In many situations, such reinforcement learning is an essential strategy, allowing people to optimize behavior to fit a constantly changing situation. However, the Israeli scientists discovered that it was a terrible approach in basketball, as learning and performance are “anticorrelated.” In other words, players who have just made a three-point shot are much more likely to take another one, but much less likely to make it:
What is the effect of the change in behaviour on players’ performance? Intuitively, increasing the frequency of attempting a 3pt after made 3pts and decreasing it after missed 3pts makes sense if a made/missed 3pts predicted a higher/lower 3pt percentage on the next 3pt attempt. Surprizingly [sic], our data show that the opposite is true. The 3pt percentage immediately after a made 3pt was 6% lower than after a missed 3pt. Moreover, the difference between 3pt percentages following a streak of made 3pts and a streak of missed 3pts increased with the length of the streak. These results indicate that the outcomes of consecutive 3pts are anticorrelated.
This anticorrelation works in both directions. as players who missed a previous three-pointer were more likely to score on their next attempt. A brick was a blessing in disguise.

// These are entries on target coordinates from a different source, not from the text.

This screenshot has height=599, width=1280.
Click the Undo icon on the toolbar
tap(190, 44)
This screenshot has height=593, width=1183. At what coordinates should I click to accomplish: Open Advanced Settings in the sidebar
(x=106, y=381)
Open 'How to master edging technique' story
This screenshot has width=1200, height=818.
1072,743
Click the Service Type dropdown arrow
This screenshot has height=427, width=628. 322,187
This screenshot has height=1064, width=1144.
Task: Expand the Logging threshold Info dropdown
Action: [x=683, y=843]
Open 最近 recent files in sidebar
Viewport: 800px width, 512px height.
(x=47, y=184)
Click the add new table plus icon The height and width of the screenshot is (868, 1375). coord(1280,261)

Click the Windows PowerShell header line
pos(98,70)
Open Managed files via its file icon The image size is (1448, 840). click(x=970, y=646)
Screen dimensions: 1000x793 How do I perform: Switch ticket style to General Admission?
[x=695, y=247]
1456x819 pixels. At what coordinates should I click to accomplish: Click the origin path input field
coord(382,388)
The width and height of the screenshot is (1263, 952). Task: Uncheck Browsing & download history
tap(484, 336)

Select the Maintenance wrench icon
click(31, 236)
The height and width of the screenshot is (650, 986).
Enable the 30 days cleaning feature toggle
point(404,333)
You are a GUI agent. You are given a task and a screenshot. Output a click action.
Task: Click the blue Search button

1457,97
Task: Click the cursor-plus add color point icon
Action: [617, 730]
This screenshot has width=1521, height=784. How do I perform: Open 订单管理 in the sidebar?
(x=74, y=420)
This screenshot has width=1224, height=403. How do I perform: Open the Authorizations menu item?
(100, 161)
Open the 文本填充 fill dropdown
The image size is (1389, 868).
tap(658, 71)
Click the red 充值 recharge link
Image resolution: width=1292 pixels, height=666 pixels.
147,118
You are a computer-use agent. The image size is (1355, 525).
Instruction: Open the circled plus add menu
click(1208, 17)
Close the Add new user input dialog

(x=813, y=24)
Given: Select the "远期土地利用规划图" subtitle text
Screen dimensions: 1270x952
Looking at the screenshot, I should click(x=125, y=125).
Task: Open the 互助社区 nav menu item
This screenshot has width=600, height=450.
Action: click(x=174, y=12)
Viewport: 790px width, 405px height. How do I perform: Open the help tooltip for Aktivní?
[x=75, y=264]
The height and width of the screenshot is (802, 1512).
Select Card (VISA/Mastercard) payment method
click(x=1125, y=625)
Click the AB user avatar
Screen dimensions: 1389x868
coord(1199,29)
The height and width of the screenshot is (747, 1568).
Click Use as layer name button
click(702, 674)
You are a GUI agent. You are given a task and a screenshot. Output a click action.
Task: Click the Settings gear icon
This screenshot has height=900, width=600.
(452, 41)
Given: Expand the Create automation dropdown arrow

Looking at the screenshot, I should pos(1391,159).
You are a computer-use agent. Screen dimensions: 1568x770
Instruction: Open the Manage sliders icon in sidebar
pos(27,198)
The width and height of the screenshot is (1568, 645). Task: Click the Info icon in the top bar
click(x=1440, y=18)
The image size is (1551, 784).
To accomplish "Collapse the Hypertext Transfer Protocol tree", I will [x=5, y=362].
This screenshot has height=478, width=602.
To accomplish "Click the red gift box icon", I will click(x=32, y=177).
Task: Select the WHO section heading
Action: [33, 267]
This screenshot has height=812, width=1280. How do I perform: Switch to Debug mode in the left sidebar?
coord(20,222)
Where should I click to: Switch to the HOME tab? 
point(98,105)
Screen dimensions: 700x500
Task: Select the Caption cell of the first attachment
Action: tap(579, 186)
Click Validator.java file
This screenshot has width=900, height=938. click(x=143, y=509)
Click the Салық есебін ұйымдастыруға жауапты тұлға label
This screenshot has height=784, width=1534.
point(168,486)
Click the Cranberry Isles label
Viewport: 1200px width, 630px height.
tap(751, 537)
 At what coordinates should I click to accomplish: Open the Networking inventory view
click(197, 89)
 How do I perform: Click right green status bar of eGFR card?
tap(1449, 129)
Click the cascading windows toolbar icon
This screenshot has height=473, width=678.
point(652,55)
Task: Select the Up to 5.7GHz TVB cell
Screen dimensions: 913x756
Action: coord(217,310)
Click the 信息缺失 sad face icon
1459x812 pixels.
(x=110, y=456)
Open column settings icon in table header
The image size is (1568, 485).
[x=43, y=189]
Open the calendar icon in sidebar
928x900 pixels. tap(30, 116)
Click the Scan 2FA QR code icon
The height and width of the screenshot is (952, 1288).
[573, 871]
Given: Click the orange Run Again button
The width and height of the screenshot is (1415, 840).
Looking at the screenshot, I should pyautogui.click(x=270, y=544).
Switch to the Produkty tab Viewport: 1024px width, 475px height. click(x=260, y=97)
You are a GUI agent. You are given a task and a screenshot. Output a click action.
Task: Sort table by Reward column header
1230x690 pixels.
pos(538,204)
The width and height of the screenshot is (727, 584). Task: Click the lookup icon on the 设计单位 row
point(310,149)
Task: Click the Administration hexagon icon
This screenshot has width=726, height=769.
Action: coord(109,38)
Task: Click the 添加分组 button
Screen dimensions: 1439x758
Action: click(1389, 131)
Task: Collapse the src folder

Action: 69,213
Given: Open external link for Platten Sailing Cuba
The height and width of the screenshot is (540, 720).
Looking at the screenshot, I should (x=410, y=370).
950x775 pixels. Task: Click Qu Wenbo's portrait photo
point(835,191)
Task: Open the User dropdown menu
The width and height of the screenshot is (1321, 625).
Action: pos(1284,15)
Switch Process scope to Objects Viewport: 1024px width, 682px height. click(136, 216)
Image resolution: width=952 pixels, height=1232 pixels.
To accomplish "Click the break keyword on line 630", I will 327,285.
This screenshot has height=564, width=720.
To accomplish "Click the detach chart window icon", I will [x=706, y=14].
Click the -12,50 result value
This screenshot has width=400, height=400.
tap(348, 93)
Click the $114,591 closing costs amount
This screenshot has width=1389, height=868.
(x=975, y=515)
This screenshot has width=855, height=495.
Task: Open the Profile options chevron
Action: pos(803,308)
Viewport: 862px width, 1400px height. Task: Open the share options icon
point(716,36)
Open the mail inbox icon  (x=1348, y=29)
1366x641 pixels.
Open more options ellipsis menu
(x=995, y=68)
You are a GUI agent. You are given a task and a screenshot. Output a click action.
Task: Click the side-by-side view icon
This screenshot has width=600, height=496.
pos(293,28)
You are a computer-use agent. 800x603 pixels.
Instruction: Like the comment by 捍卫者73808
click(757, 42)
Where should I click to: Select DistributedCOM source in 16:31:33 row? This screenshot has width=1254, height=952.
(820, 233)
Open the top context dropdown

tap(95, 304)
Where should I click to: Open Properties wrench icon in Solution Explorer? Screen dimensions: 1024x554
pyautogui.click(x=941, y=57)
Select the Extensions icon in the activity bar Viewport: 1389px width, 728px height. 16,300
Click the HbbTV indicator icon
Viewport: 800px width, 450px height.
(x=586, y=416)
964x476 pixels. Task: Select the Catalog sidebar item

The underlying study, showing a “failure of reinforcement learning” is here.
Suppose you just hit a 3-pointer and now you are holding the ball on the next possession. You are an experienced player (they used NBA data), so you know if you are truly on a hot streak or if that last make was just a fluke. The defense doesn’t. What the defense does know is that you just made that last 3-pointer and therefore you are more likely to be on a hot streak and hence more likely than average to make the next 3-pointer if you take it. Likewise, if you had just missed the last one, you are less likely to be on a hot streak, but again only you would know for sure. Even when you are feeling it you might still miss a few.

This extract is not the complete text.